La presidenta Claudia Sheinbaum defendió la soberanía de México y el respeto al debido proceso ante las recientes exigencias del Gobierno de Estados Unidos para actuar contra diez funcionarios mexicanos, entre ellos el gobernador con licencia de Sinaloa, Rubén Rocha Moya.
Durante su conferencia matutina, la mandataria señaló que su postura no es una «elección política» entre opciones de conveniencia, sino una obligación constitucional.
Sheinbaum cuestionó la presión ejercida por el Departamento de Justicia de EU y recordó que, Washington ha rechazado 36 solicitudes de extradición enviadas por México bajo el argumento de que no se presentaron pruebas suficientes. En este contexto, subrayó que cualquier ciudadano mexicano tiene derecho a enfrentar acusaciones respaldadas por evidencias sólidas y a un juicio justo.

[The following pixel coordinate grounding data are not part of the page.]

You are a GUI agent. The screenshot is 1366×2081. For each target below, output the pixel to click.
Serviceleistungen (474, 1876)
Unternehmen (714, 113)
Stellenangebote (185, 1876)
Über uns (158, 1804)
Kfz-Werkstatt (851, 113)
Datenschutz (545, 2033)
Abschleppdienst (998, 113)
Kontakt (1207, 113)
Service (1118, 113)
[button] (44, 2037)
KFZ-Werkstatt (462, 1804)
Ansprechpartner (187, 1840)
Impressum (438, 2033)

“Primero, defender la soberanía nacional y segundo, que frente a cualquier acusación se pidan pruebas para una posible detención”, puntualizó.

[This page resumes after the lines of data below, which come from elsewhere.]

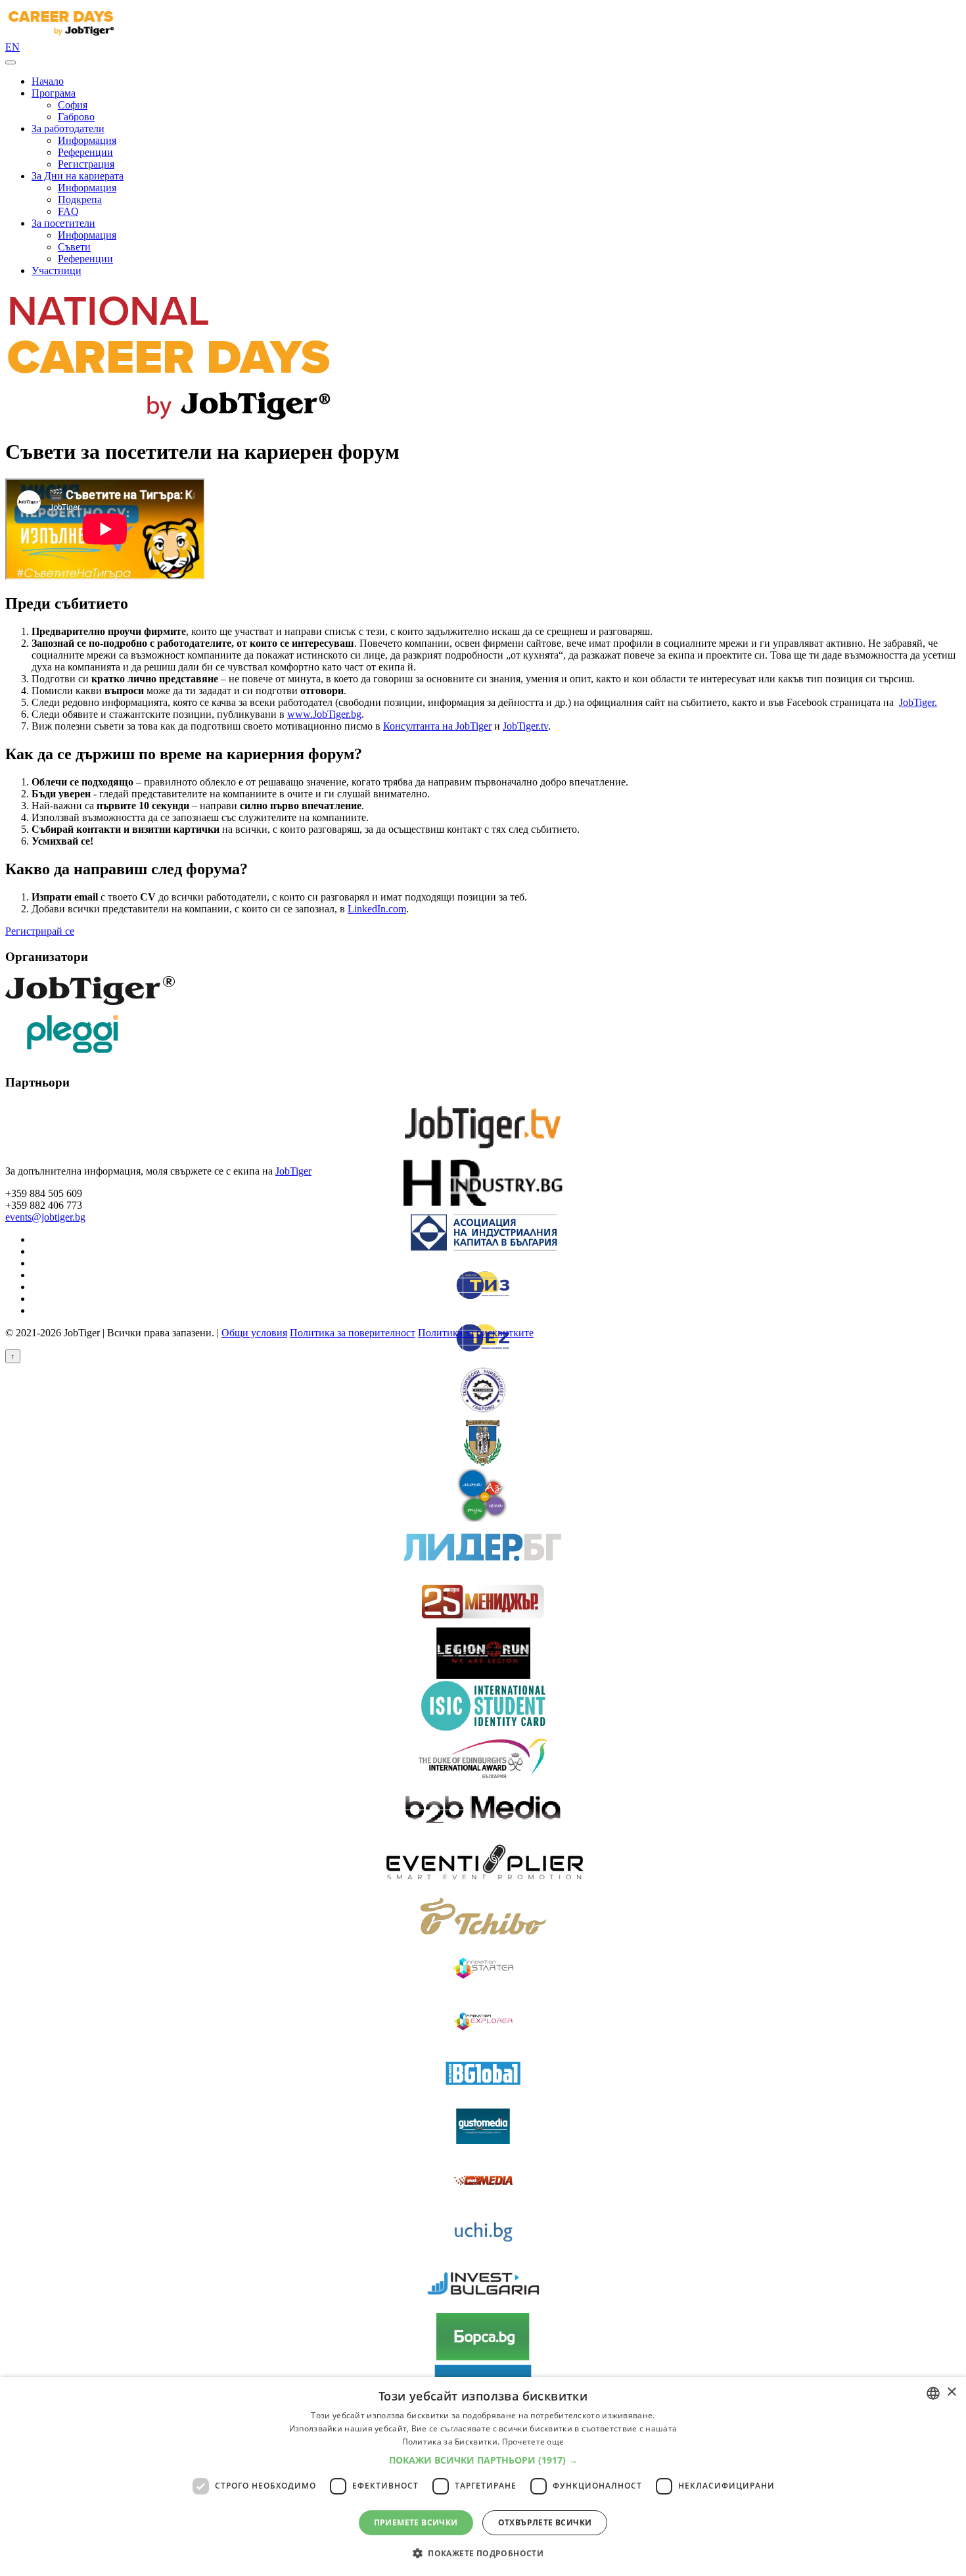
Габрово (76, 116)
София (72, 104)
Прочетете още (533, 2441)
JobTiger (293, 1171)
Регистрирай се (39, 931)
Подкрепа (80, 199)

La jefa del Ejecutivo criticó la narrativa de políticos de oposición y analistas que sugieren que el Gobierno solo tiene tres caminos, extraditar de inmediato, encarcelar o ser omiso. Sheinbaum rechazó este planteamiento, asegurando que su administración actúa con base en la ley y la dignidad nacional, sin permitir que presiones externas dicten la agenda de justicia interna.
Reiteró que, aunque el objetivo no es fracturar la relación con Estados Unidos, su compromiso principal es con la Constitución y el pueblo mexicano.